### Task statement:
Rewrite the items below, substituting "interface agent" for every occurrence of "GUI agent" and leaving everything else unchanged.

### Stored data:
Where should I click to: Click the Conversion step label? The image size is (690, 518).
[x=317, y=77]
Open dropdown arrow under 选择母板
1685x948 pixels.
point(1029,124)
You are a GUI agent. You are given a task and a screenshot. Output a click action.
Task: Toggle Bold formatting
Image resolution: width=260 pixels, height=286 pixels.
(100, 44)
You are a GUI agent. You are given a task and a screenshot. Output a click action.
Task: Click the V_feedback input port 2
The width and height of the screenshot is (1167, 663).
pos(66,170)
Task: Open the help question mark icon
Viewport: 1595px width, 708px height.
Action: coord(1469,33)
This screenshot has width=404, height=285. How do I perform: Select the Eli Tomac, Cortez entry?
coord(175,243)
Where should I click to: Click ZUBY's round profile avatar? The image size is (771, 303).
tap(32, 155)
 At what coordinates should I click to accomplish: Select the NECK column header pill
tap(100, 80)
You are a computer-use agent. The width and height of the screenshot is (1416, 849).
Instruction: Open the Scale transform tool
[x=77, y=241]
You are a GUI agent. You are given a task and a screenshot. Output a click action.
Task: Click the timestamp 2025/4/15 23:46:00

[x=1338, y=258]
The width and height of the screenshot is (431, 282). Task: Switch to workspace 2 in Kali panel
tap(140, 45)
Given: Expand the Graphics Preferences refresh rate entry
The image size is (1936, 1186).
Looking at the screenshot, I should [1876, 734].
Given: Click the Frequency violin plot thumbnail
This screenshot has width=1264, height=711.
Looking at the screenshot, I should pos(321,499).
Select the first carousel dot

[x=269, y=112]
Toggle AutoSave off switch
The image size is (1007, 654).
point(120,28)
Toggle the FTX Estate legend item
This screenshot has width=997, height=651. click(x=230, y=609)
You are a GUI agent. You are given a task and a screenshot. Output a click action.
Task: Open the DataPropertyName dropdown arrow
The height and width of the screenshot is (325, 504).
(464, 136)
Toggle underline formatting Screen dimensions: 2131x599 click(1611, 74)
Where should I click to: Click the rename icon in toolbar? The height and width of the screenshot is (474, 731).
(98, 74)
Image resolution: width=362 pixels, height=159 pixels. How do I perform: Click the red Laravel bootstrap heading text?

### Exercise solution:
Where should I click to: Click the Conversion step label? The image size is (690, 518).
[x=317, y=77]
Open dropdown arrow under 选择母板
1685x948 pixels.
point(1029,124)
You are a interface agent. You are given a task and a screenshot. Output a click action.
Task: Toggle Bold formatting
Image resolution: width=260 pixels, height=286 pixels.
(100, 44)
You are a interface agent. You are given a task and a screenshot. Output a click action.
Task: Click the V_feedback input port 2
The width and height of the screenshot is (1167, 663).
pos(66,170)
Task: Open the help question mark icon
Viewport: 1595px width, 708px height.
Action: coord(1469,33)
This screenshot has width=404, height=285. How do I perform: Select the Eli Tomac, Cortez entry?
coord(175,243)
Where should I click to: Click ZUBY's round profile avatar? The image size is (771, 303).
tap(32, 155)
 At what coordinates should I click to accomplish: Select the NECK column header pill
tap(100, 80)
You are a computer-use agent. The width and height of the screenshot is (1416, 849).
Instruction: Open the Scale transform tool
[x=77, y=241]
You are a interface agent. You are given a task and a screenshot. Output a click action.
Task: Click the timestamp 2025/4/15 23:46:00

[x=1338, y=258]
The width and height of the screenshot is (431, 282). Task: Switch to workspace 2 in Kali panel
tap(140, 45)
Given: Expand the Graphics Preferences refresh rate entry
The image size is (1936, 1186).
Looking at the screenshot, I should [1876, 734].
Given: Click the Frequency violin plot thumbnail
This screenshot has width=1264, height=711.
Looking at the screenshot, I should pos(321,499).
Select the first carousel dot

[x=269, y=112]
Toggle AutoSave off switch
The image size is (1007, 654).
point(120,28)
Toggle the FTX Estate legend item
This screenshot has width=997, height=651. click(x=230, y=609)
You are a interface agent. You are given a task and a screenshot. Output a click action.
Task: Open the DataPropertyName dropdown arrow
The height and width of the screenshot is (325, 504).
(464, 136)
Toggle underline formatting Screen dimensions: 2131x599 click(1611, 74)
Where should I click to: Click the rename icon in toolbar? The height and width of the screenshot is (474, 731).
(98, 74)
Image resolution: width=362 pixels, height=159 pixels. How do I perform: Click the red Laravel bootstrap heading text?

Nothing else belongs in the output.